Sex can comes with a host of mental and physical benefits, such as:

  • A reduction in stress and anxiety levels
  • An increase in immune system function
  • An increased chance of maintaining a healthy lifestyle (balanced diet, exercise, etc.)
  • Decreased levels of pain
  • Lowered risk of developing heart disease

Overall, sex can be great for couples who want to boost their quality of life. Now that you know why you might need them, here are some sexy goals to help you build intimacy with your partner and strengthen your bond.

Kiss with intention (every time!)

Not all kisses are the same, and some kisses can lack that special something that you may have had in the past with your partner. Make it a goal to be present for every kiss you give and receive with your partner and treat it as its own moment deserving of your time and energy. 

Don’t just give them a quick peck on their way out the door. Look into their eyes, take your time, and feel their lips touching yours. It may only take a few extra seconds to make each kiss meaningful, and this can go a long way in increasing intimacy between the two of you. It might even be enough to get you both in the mood!

Be naked together

This isn’t about just getting naked and having sex, which can lose its luster if you strip down and get to it without allowing for a buildup to happen. 

Allow time for yourselves to be close and explore each other’s bodies while you are naked. Try sleeping naked together or giving each other massages. You could also have your partner lie down on their stomach while you caress their back. These exercises can reinforce the idea that time spent nude together is not just about jumping to sex. Instead, sex can be about exploring two bodies together and may be meant to be beautiful, intense, and pleasurable.

_TASKS TO PERFORM:_
1. Which heart-related benefit of sex does the passage on sex and intimacy list?
2. Carry on the passage on sex and intimacy from the point where it stops.
The entries that follow have no connection to the passage on sex and intimacy.

_RECORDS SHOWN:_
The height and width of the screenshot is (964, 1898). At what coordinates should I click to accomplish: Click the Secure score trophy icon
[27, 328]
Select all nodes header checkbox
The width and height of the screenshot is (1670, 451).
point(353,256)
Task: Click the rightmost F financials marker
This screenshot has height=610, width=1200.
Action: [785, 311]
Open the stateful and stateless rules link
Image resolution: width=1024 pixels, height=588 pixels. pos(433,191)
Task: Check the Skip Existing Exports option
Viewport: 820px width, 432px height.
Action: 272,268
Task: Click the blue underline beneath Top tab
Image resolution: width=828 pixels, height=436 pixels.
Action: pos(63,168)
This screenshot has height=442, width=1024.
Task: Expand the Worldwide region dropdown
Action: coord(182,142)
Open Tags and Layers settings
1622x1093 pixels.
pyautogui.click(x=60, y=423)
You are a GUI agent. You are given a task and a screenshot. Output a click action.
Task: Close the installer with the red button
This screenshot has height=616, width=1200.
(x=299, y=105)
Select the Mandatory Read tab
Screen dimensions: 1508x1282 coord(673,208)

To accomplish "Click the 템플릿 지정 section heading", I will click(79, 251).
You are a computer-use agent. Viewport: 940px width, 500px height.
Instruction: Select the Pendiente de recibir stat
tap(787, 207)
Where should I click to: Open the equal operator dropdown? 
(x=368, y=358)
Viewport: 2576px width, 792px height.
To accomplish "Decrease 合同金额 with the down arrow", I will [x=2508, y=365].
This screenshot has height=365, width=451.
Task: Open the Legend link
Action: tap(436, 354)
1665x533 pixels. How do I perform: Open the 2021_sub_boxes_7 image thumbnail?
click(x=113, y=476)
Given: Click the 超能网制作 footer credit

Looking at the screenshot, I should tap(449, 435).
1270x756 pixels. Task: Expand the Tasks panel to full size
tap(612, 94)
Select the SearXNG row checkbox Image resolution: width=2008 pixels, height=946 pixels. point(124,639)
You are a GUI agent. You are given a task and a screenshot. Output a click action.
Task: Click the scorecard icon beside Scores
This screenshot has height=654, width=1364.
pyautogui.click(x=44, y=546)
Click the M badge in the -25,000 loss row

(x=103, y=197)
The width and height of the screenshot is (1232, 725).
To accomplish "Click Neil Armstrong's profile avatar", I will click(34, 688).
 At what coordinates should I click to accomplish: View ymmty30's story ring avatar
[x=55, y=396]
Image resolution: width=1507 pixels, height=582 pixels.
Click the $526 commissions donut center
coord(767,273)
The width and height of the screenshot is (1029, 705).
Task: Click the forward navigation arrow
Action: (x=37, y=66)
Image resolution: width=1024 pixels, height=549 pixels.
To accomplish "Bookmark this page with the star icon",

_ANSWERS FOR EACH ITEM:_
1. A lowered risk of developing heart disease.

2.
Talk about expectations

Everyone can have different sex drives, and everyone may have different needs when it comes to sex. Over time, partners may not feel as sexually satisfied as they used to in the relationship, and they may either feel ashamed to talk about it or not want to embarrass or let down the other partner. 

Take the time to sit down to talk to your partner so that you can find out how often they feel you should be having sex, what you should be doing during sex, and what you can do to serve their needs better. This can go both ways. If you each have very different expectations, try to find a middle ground and stick to a plan that gives you both the opportunity to be sexual with each other regularly.

Flirt with each other

Experiencing challenges with intimacy in your relationship?

Being in a long-term relationship can make you feel comfortable with your partner, so much so that you may lose sexual excitement as the relationship progresses.

To regain this spark, it can help to go back to the beginning and figure out ways to spice up the relationship. Talk to each other about sex. Be honest and be playful. Send your partner a sexy text message telling them a tiny preview of what you’d like to do to them later. Things like this can give them a heads up that you’re in the mood and give both of you something to look forward to. 

Foreplay can also increase the intensity of the sexual activity and make it easier for the two of you to feel more satisfied and connected when all is said and done.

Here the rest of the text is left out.